[Dataset records]
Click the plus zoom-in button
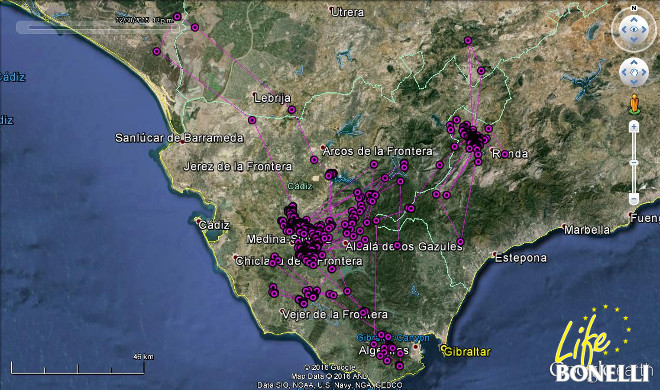This screenshot has height=390, width=660. tap(634, 127)
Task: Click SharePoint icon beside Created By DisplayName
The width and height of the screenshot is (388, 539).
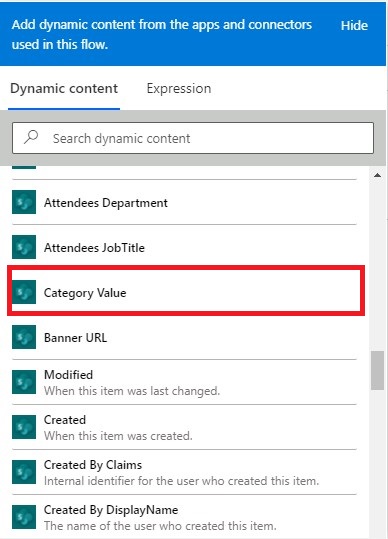Action: (24, 517)
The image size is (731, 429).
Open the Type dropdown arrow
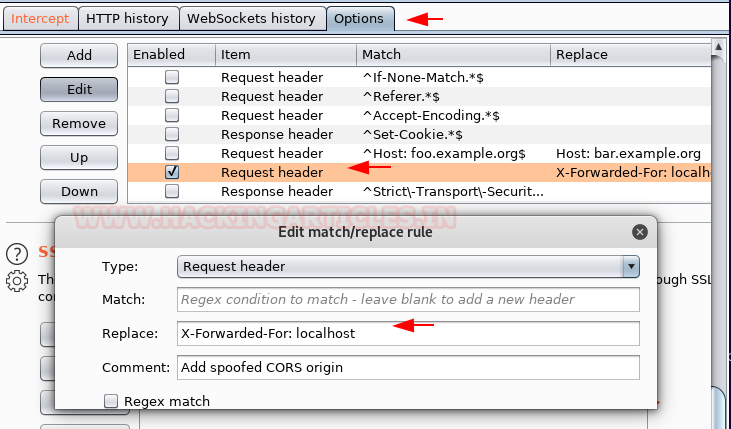pyautogui.click(x=630, y=266)
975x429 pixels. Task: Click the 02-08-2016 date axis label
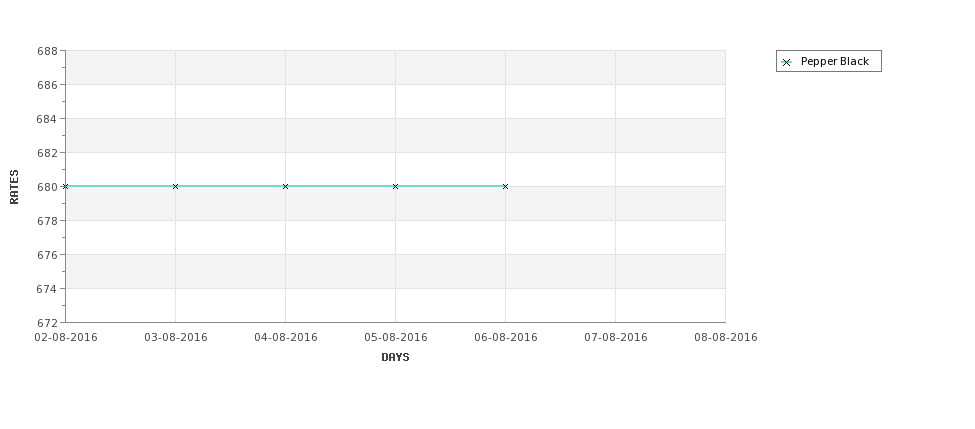tap(66, 338)
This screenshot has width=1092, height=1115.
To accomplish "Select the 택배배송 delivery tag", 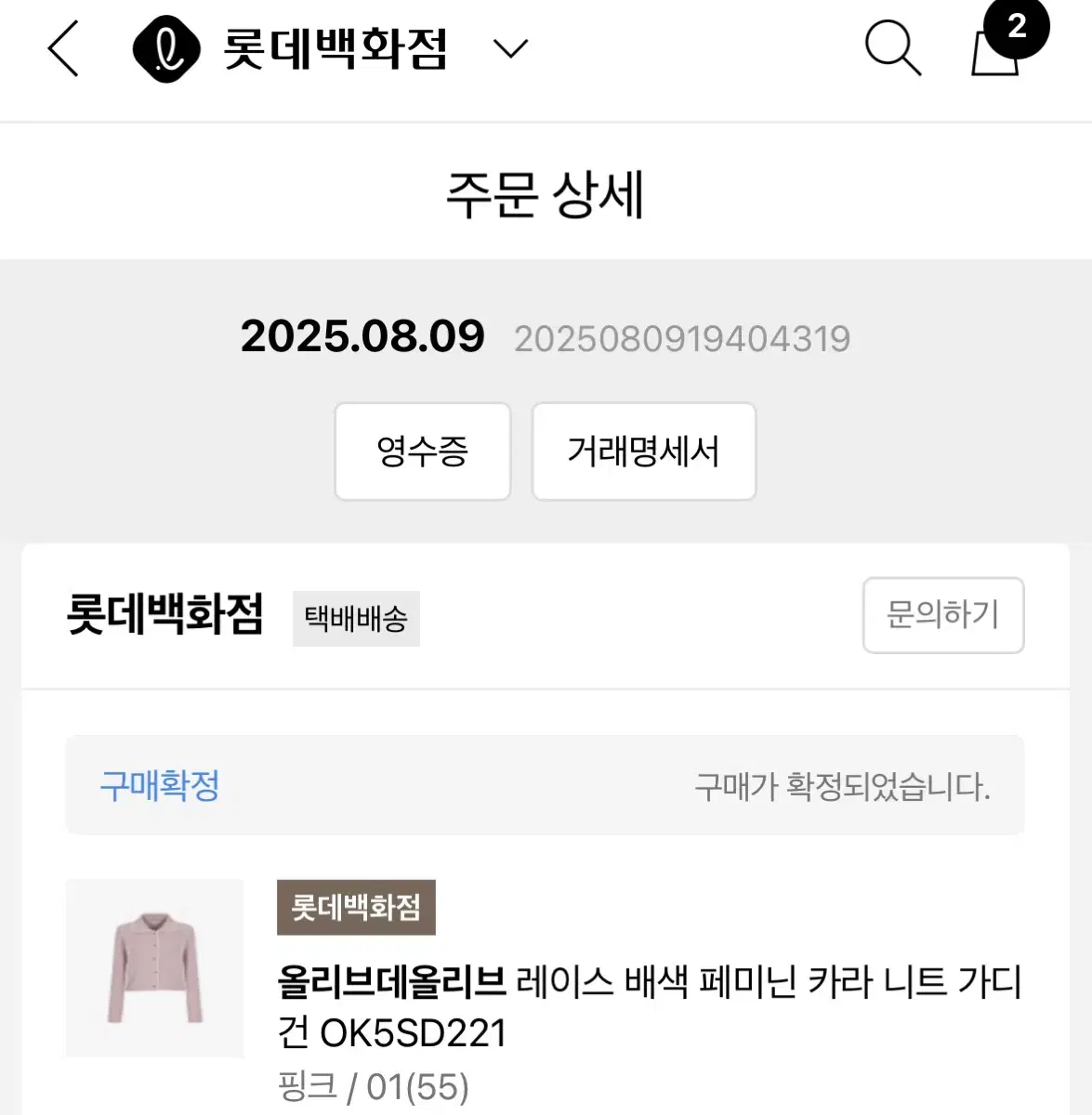I will coord(356,619).
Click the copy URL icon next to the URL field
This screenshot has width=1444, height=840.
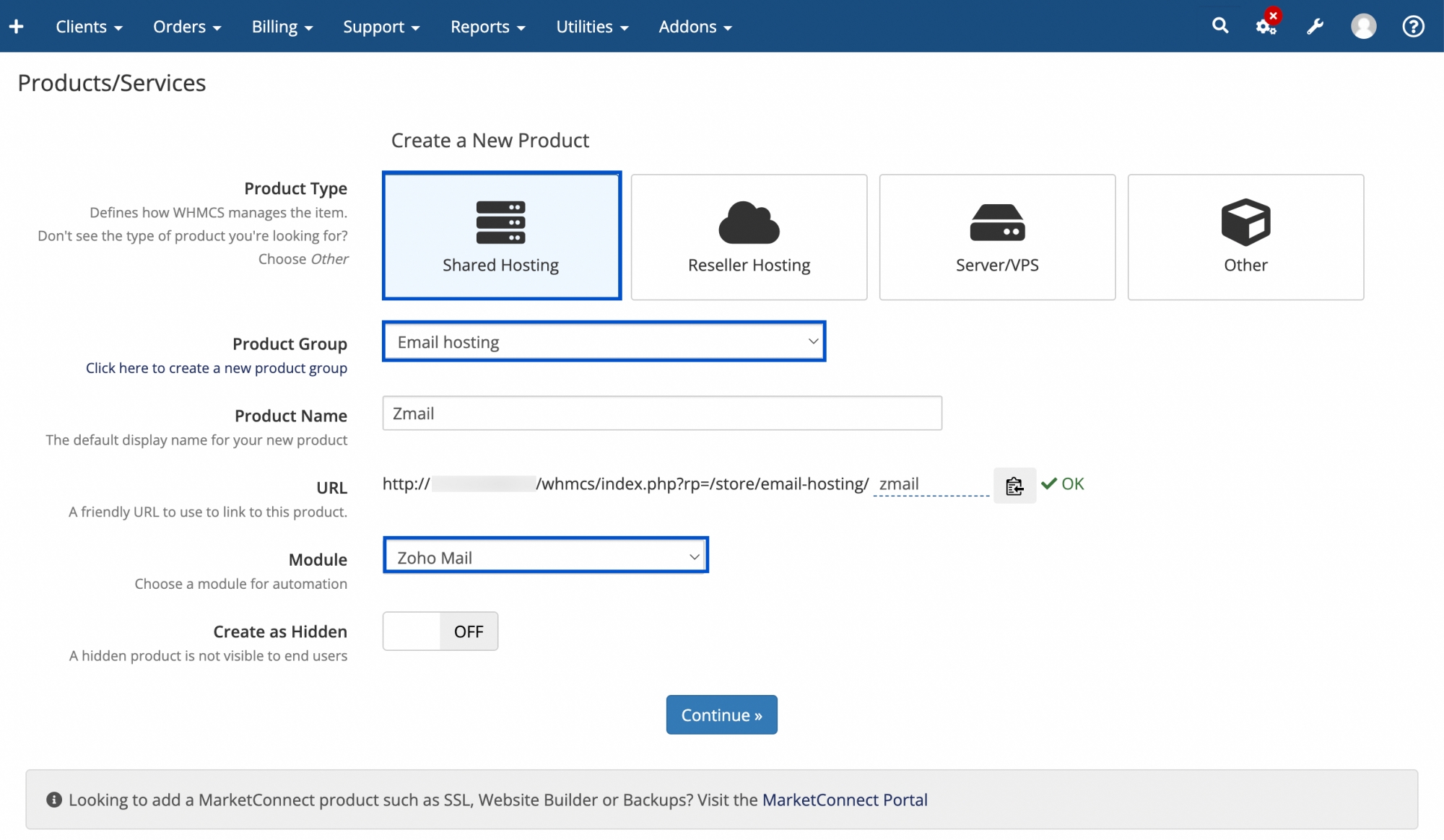[x=1014, y=484]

→ Task prompt
Please rewrite everything from "Click the copy URL icon next to the URL field" down to the end of the items, renaming "icon" to "button" and leaving all else unchanged. Leave the pictures out of your answer.

→ Reply
Click the copy URL button next to the URL field
This screenshot has width=1444, height=840.
[x=1014, y=484]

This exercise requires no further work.